- Work to complete
Copy every line of the material below word for word, leaving out the pictures.

- Records to process
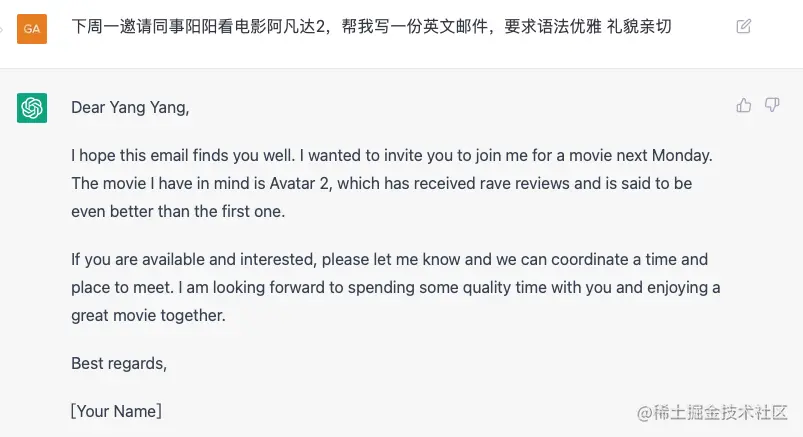Click the orange GA user avatar
The height and width of the screenshot is (437, 803).
(32, 28)
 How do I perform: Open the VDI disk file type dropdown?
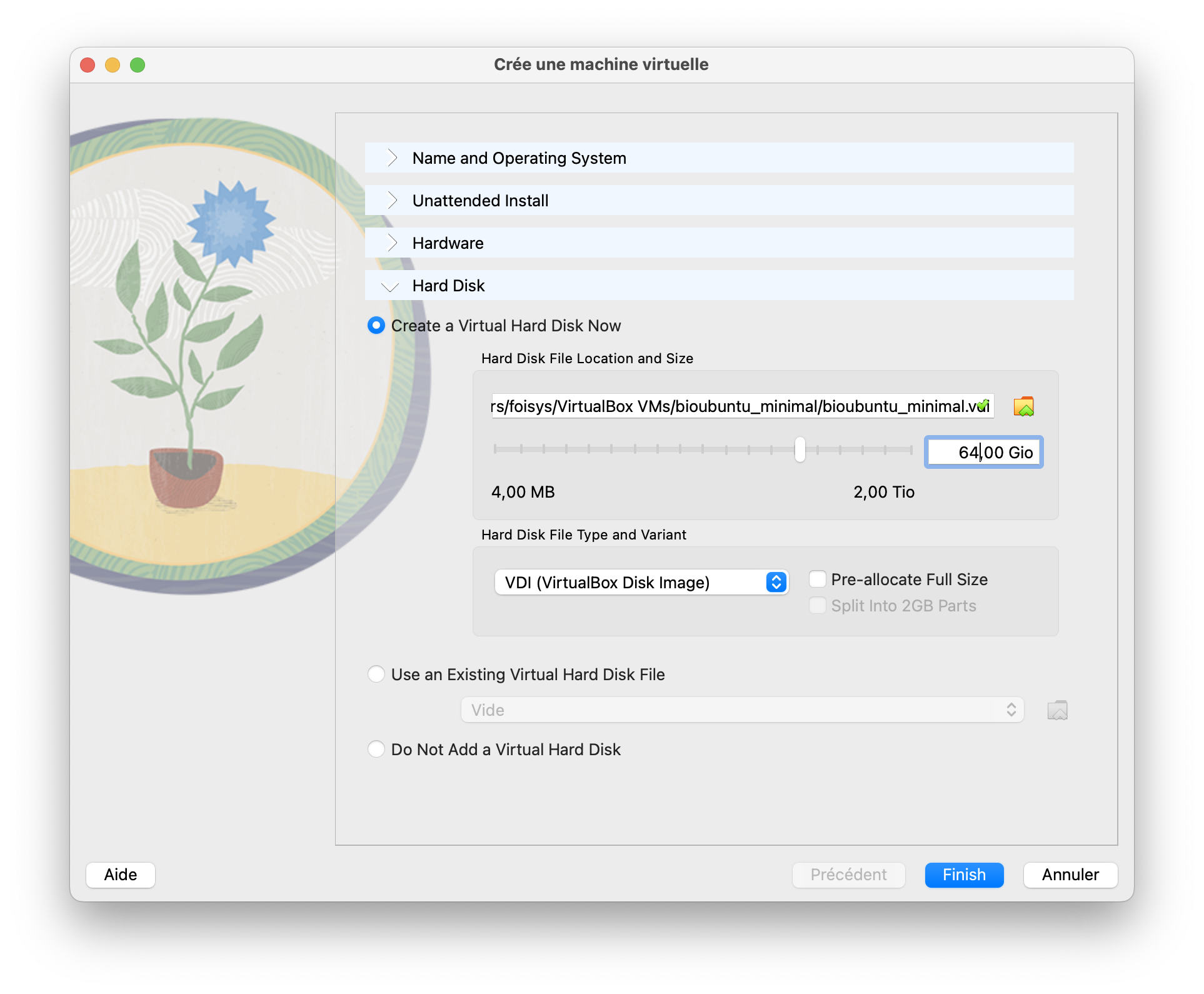pos(641,582)
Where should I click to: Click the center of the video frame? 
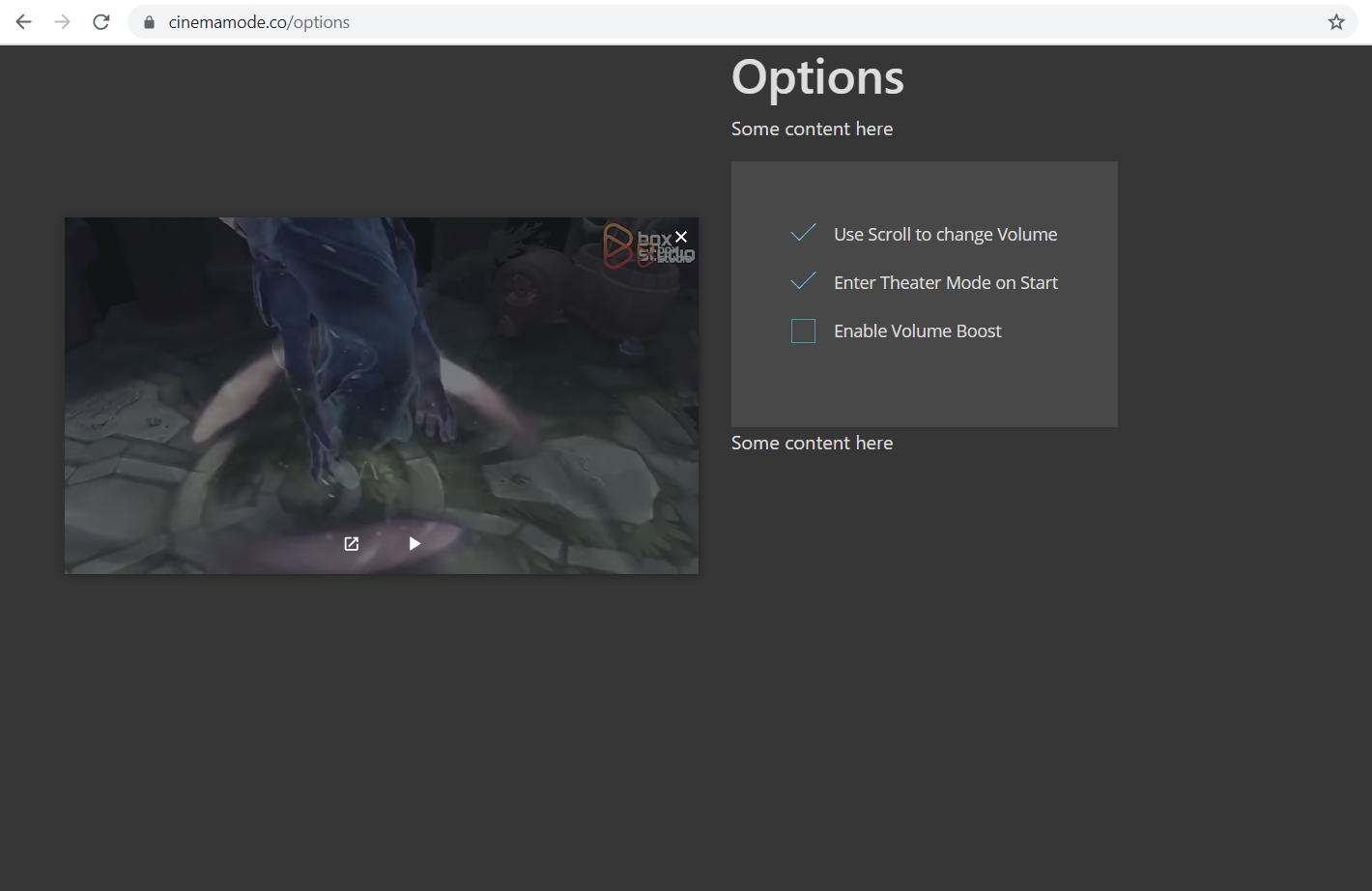(x=382, y=395)
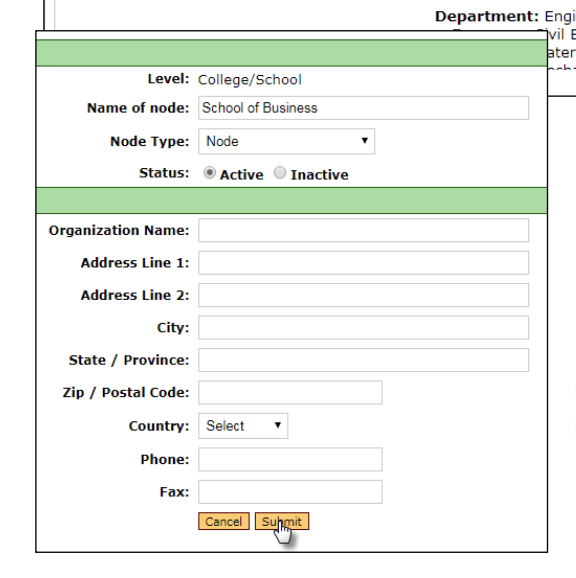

- Finished exercise
Click the orange GA user avatar
The height and width of the screenshot is (437, 803).
(32, 28)
 How do I perform: Open the VDI disk file type dropdown?
pos(641,582)
Where should I click to: Click the center of the video frame? 
(x=382, y=395)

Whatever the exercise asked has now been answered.